Start Material shown

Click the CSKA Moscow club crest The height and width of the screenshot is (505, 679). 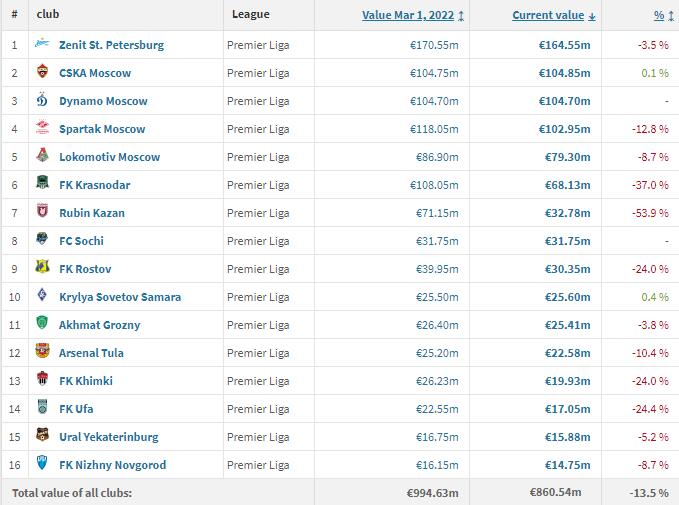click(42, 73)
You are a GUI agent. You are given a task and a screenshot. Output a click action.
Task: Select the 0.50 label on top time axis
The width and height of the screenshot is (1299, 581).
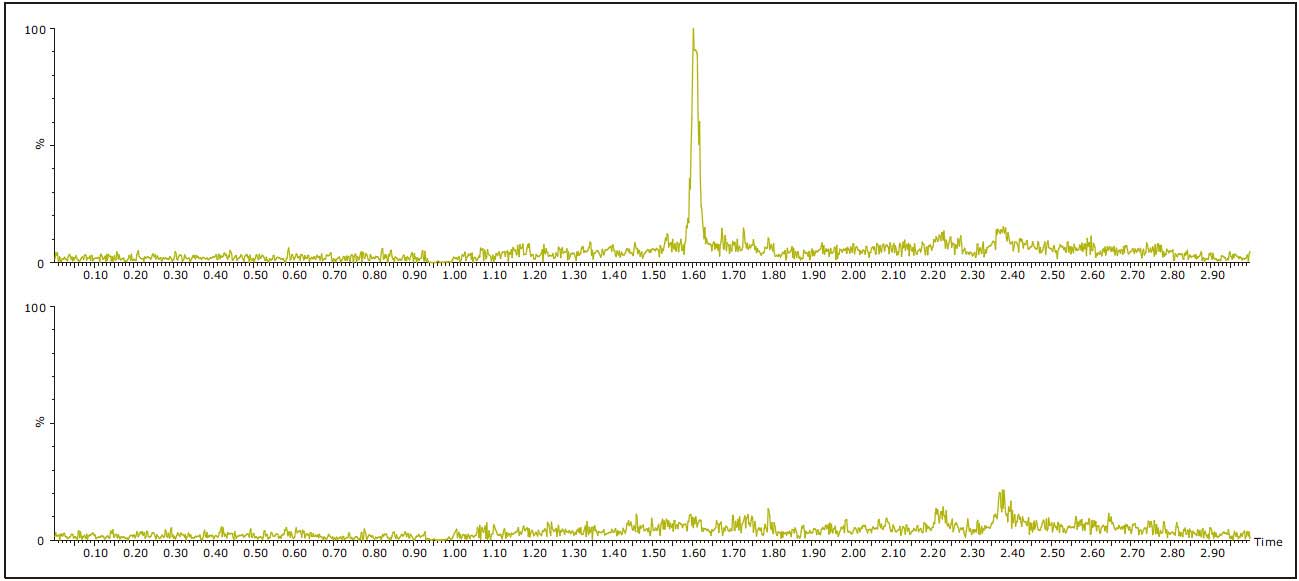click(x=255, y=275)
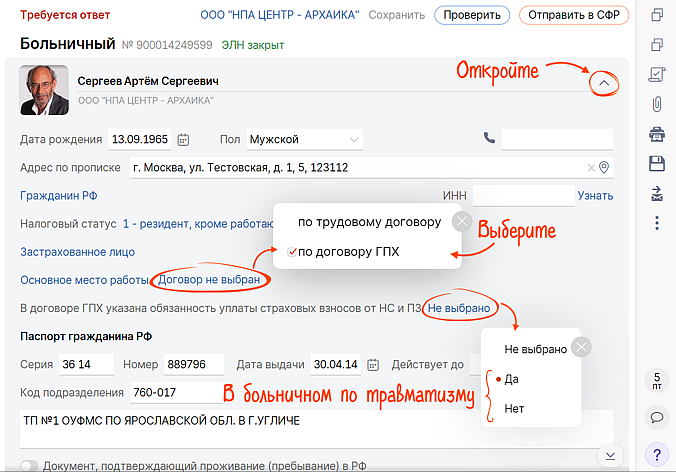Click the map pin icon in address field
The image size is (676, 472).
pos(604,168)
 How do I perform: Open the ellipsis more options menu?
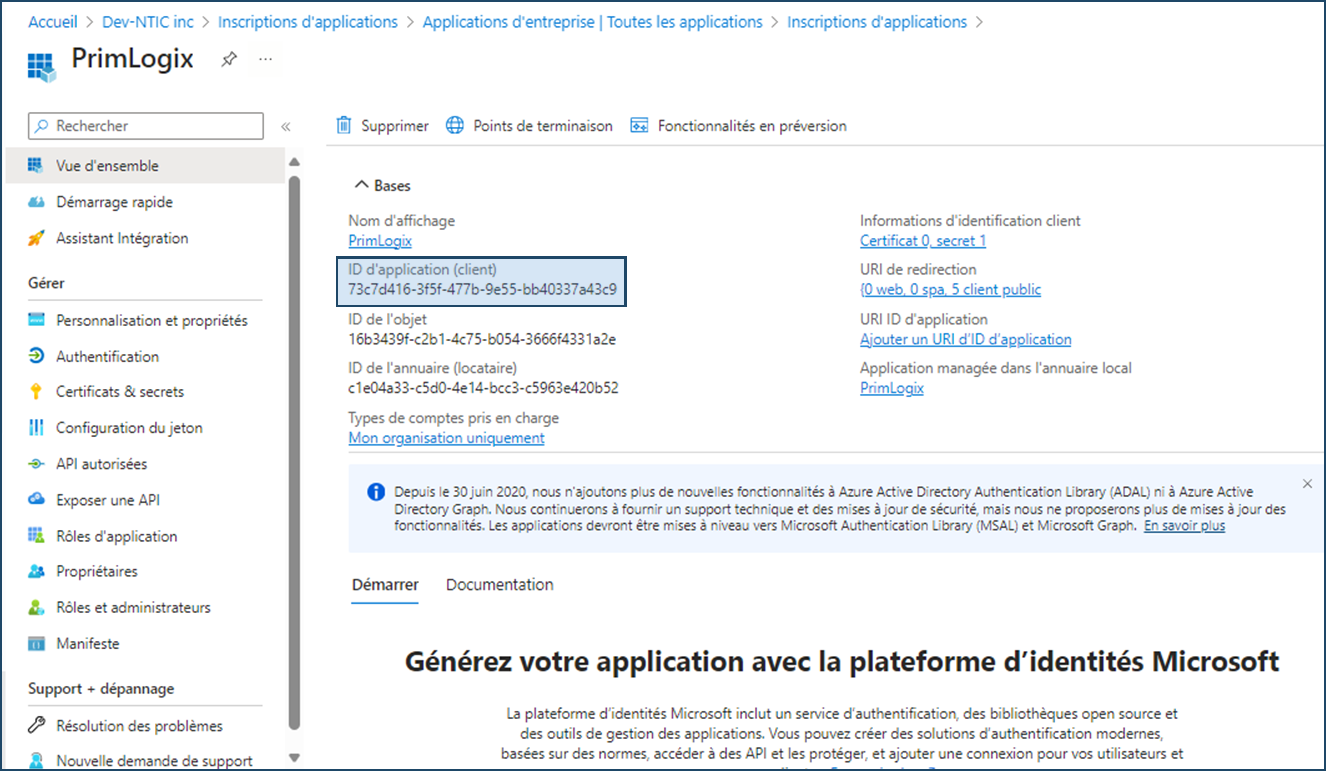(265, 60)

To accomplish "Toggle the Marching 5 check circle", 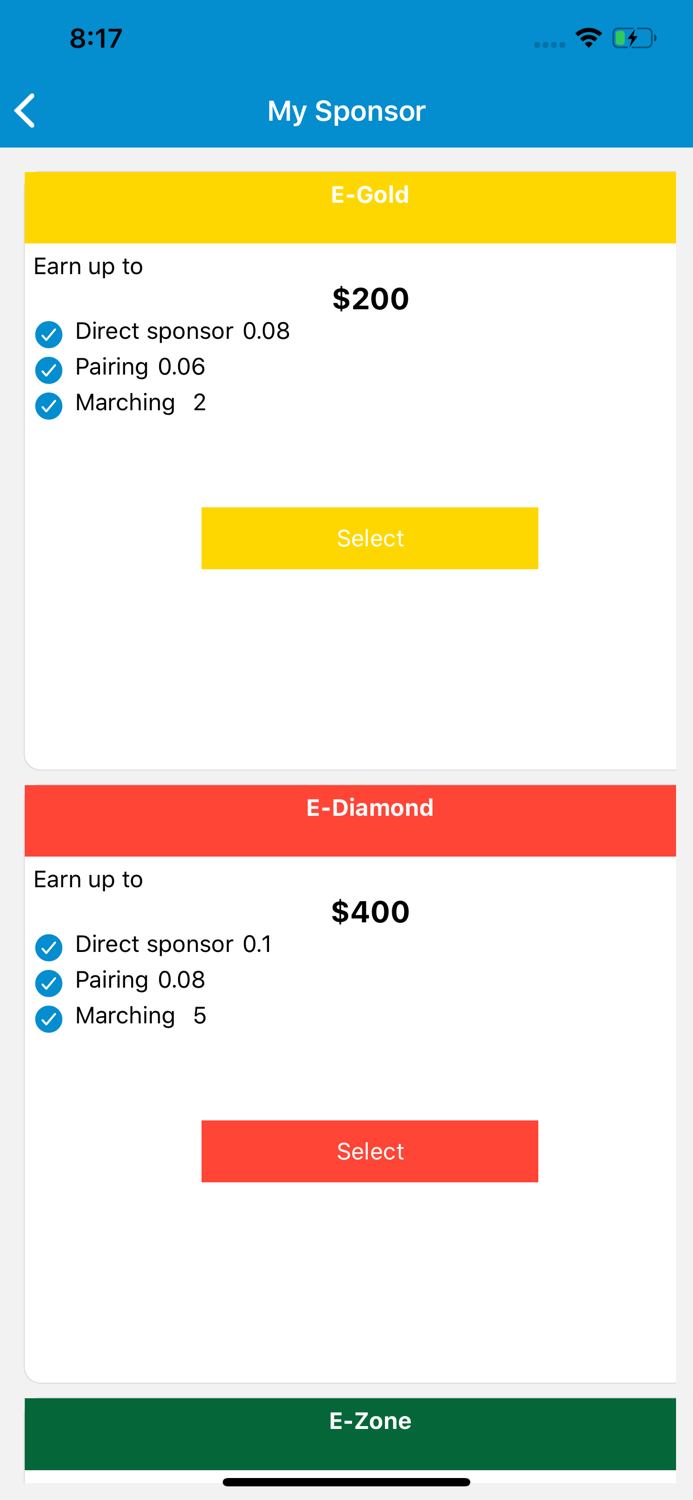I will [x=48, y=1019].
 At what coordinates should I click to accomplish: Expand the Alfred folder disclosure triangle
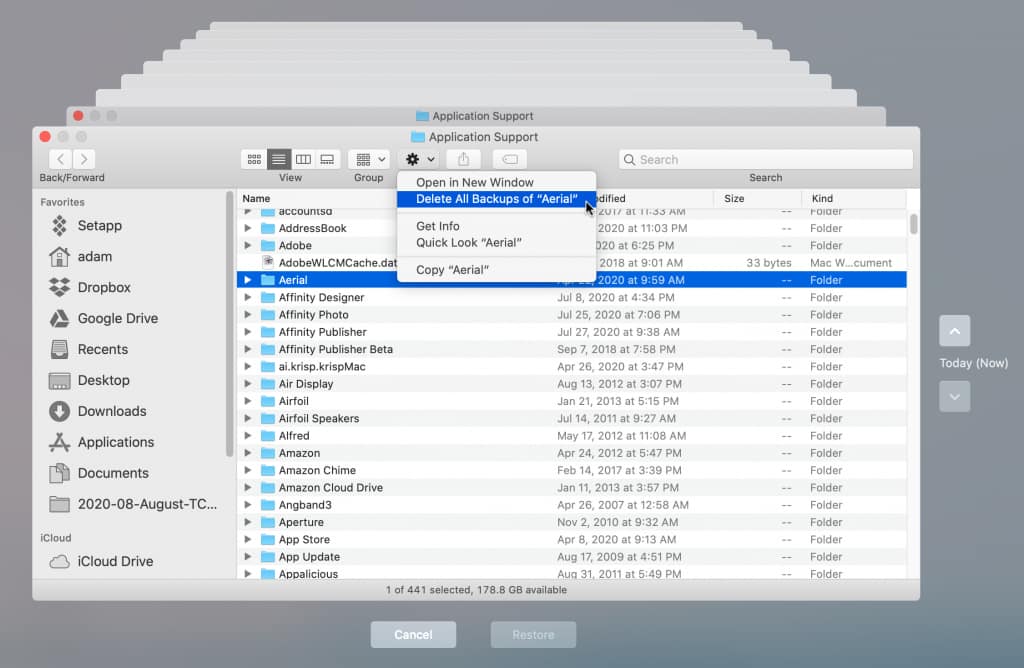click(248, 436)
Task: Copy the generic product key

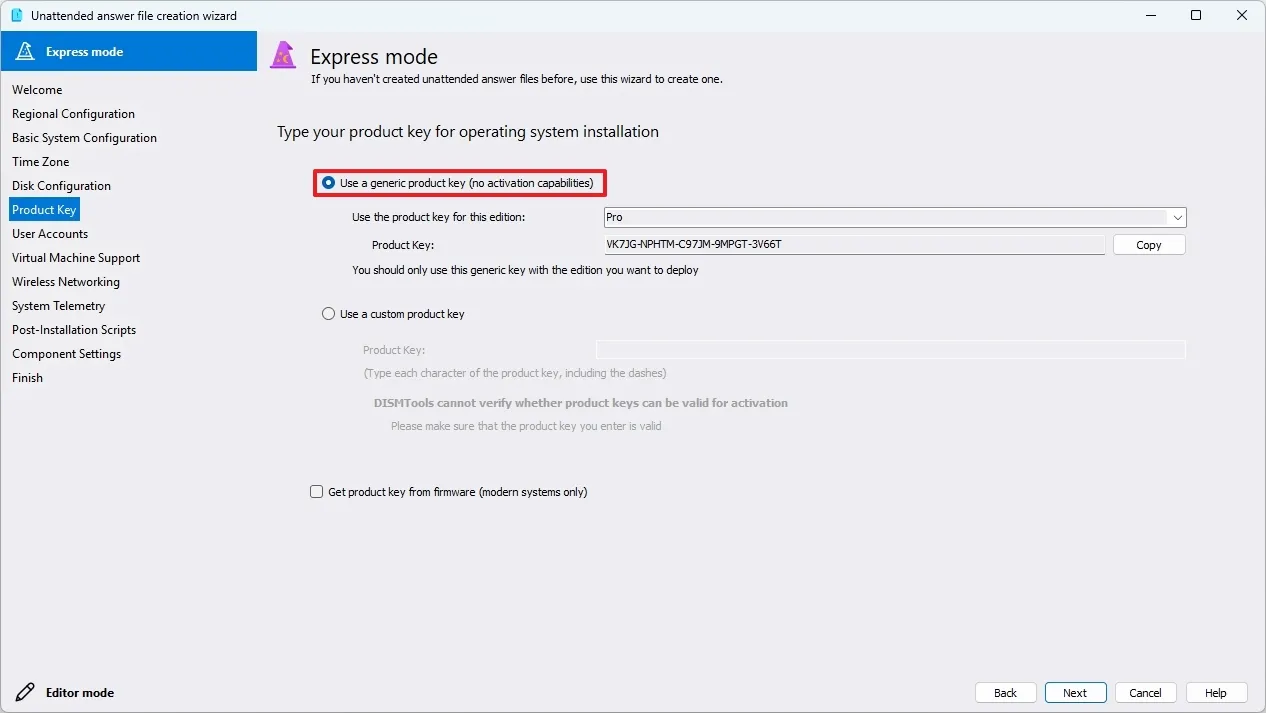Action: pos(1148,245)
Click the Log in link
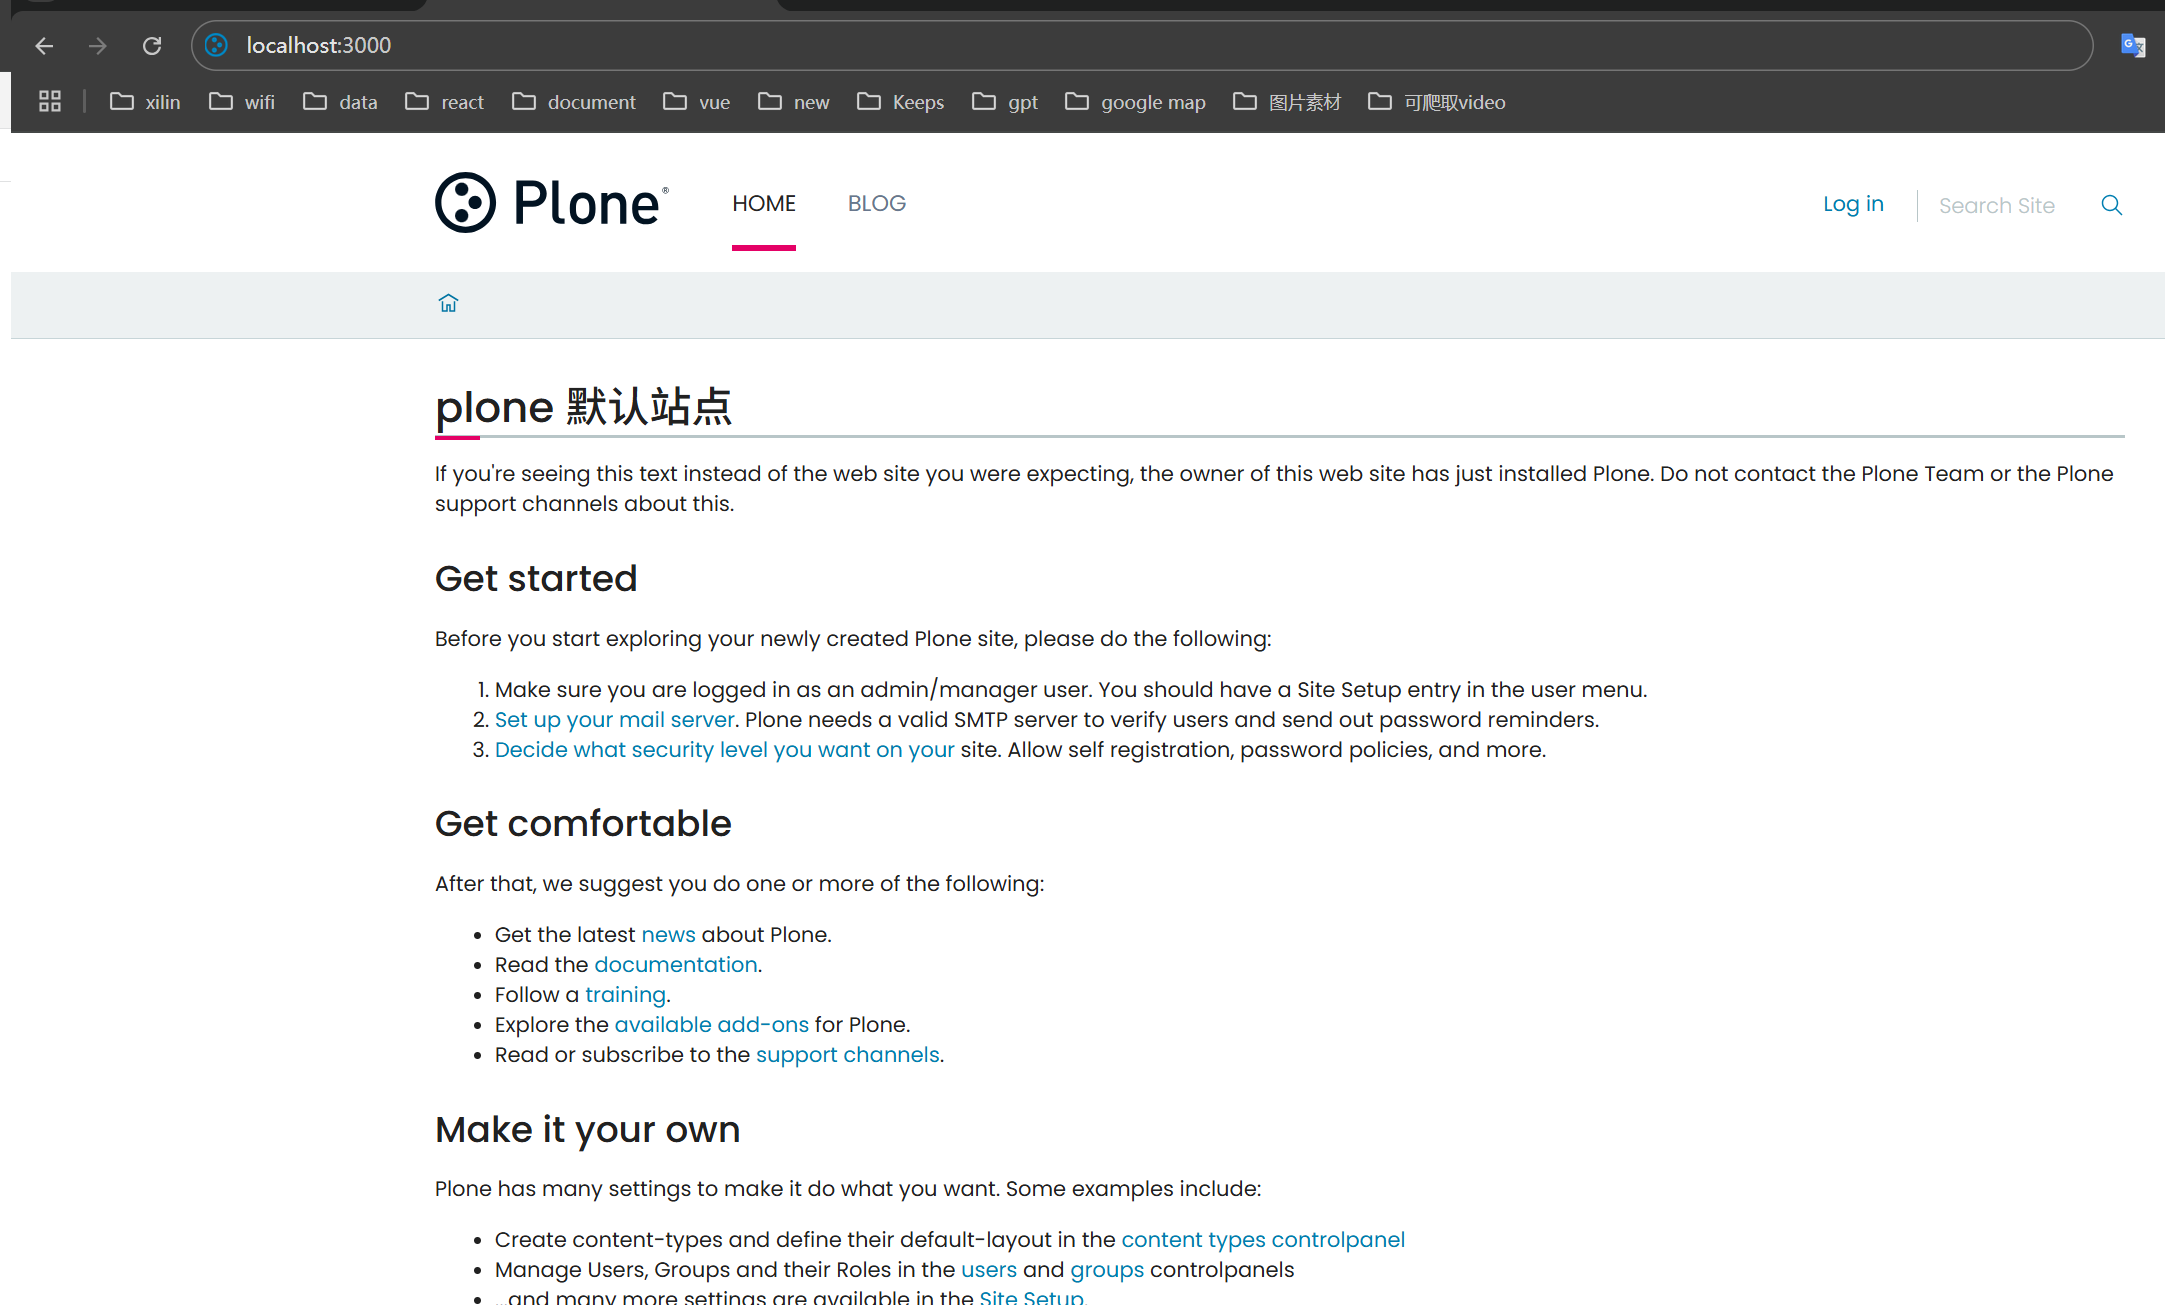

End Material shown

| Requirements |
Render everything from the line containing "Task: Copy the generic product key" down to the end of the items as a Markdown table with the columns Row and Line, numbering each row and skipping blank lines. Leave the pictures out of your answer.

| Solved problem |
| Row | Line |
|---|---|
| 1 | Task: Copy the generic product key |
| 2 | Action: pos(1148,245) |
| 3 | Click the Log in link |